When it comes to romantic relationships, there is already a relationship. There is relating, after all. Neurologically, when romance is involved, the brain reacts as if a narcotic was just ingested. This is why when it comes to romance, it has to be considered a drug. It’s a mental drug. But it is definitely not love.
People who want a relationship may actually want it for the relationship itself; after all, you got to know this person and it was a good experience. However, it is the neurochemical cocktail that drives you crazy. That is what is causing you to constantly think about the other person.
If your neurotransmitters were operating normally (or when you fall out of love), you don’t act as nuts. You either decide to love, which can still carry a romantic/sexual component or you get into another relationship to regain that rush you first had.
However, one has to question why one chooses the people they choose. That can be answered by a look at one’s parents/caregivers and what one thinks love is. It is hard to study ourselves and to know what’s in our subconscious mind, but we find the answers in our external world.
There are trends in why or how relationships begin and end. We also have types. By looking at these factors and linking them to our parents/caregivers — or how we felt about their absence — we can see that who we like matches who our guardians were.
There are also cultural expectations of who one is supposed to date as well as the ideas one desires in a relationship. For example, people fetishize race, body parts, anything you can think of because something about that thing is enticing or familiar.
Largely, people were not loved (enough) by their parents. Some people look to religion to get this love, others look to friends. Most look for it in sexual/romantic relationships, sponsored by a tall glass of a neurotransmitter cocktail — and it makes sense. This “love” cocktail makes you feel alive. The lack of love in your life has made life feel quite drab. You might even say you feel dead inside.
So here’s the situation at hand: You meet someone and you like them. Subconsciously, you bookmark this person as someone to love you. However, this person is probably a parent/caregiver who couldn’t love you because your idea of love comes from the “love” you got from this parent/caregiver.
But what can you do? You need love! The subconscious is not going to stop its search for love until love is attained. So you date but of course, it doesn’t work. It doesn’t work for the same reasons that you felt inadequately loved by your parents. Now you’re stuck.
Moreover, if you never have relationships, it could be that you are trying to avoid the pain you suffered with your parents or past love relationships. So even though you might want one, you subconsciously hold yourself back from having one in order to protect yourself.
The first thing you have to do is to look at these trends. As I mentioned before, what are the recurring reasons for the end of the relationships? What are the recurring problems? Find how they link to what you think about love and how your parent treated you.

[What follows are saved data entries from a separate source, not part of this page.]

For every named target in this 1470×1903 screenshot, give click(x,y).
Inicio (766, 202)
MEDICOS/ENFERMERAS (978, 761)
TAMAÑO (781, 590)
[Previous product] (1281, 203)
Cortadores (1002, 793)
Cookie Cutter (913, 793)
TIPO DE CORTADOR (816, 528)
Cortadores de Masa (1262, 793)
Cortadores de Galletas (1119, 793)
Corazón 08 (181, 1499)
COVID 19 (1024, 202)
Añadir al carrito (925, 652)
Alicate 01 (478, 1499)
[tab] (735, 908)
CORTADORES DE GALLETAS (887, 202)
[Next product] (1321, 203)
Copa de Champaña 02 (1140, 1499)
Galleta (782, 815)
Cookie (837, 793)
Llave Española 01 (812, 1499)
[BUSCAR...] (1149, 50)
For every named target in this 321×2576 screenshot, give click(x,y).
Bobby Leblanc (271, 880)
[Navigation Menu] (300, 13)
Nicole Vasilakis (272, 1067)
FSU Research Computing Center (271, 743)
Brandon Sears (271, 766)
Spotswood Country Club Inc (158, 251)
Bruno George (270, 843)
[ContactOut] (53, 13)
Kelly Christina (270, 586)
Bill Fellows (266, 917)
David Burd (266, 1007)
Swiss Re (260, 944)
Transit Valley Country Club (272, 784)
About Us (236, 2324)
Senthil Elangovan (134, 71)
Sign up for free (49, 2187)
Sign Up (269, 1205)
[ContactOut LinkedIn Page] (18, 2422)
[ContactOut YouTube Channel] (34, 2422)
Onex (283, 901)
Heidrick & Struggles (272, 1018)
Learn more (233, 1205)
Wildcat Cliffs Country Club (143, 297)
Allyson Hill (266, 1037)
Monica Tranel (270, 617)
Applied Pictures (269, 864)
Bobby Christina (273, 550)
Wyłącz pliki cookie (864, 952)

When you’ve made your list of these, make the decision to stop choosing those options that lead you to hell. You might not catch them all, but at least begin the spring cleaning so that the next time you date, you’ll have less headaches and heartaches.
Secondly, you probably can’t see your life without a romantic relationship. It’s like living life without a friend. It is totally possible for two people to connect. We see it all the time. It is also possible for two people to connect and be attracted to each other. It’s rarer when it is functional, but it happens.
The only thing I can say is that you have to love people without expecting anything in return. Let me give you an example within a different context. Let’s say I wanted to have a party. The party is something I want to do for myself and for others if they’re interested. I could make good money from this venture, but I might only make that primary if I believed I was financially insecure. But if I wasn’t worried about money, I would maintain my focus on making this event good for myself and others.
In a relationship, this relating is something you want for yourself and others if they’re interested. But if you are someone who needs love, that becomes the primary focus. Herein lies the problem. If you lack love, you will not be able to actually be loving. You will always be putting yourself first and expecting the other person to serve you. And chances are, they will be putting themselves first and expecting you to serve them.
Such a relationship cannot survive. In addition to being with people who match your idea or blueprint of what love is, people who lack inner love pick up others who lack inner love. It’s life’s way of showing you to yourself. Relationships are actually mirrors.
What you have to do here is reprogram yourself. You have to know that you are loved, and in doing so, you will no longer be programmed to choose people who are seeking love. You will rendezvous with those who are also loved.
How do you reprogram yourself? Repeat to yourself that you are loved after you wake up and before you go to sleep fifty times with the feeling that it is true. The feeling is absolutely crucial. You may feel a part of you saying that this isn’t true. When it comes up, accept the feeling. If you fight it, you lose. Instead, accept it and say, “I hear you, but I am letting go of this thought.”
In summation, the two solutions here are:
1. To look at the trends of your failed relationships and make decisions to not make those choices anymore, and
2. Repeat to yourself that you are loved.
Lastly, bear this in mind. If you ignore step 1 but do step 2, you will be loving but you will still be experiencing the pains of your parents/caregivers. If you do step 1 but ignore step 2, you will be attracted to healthier people, but you will question if you’re worthy of them.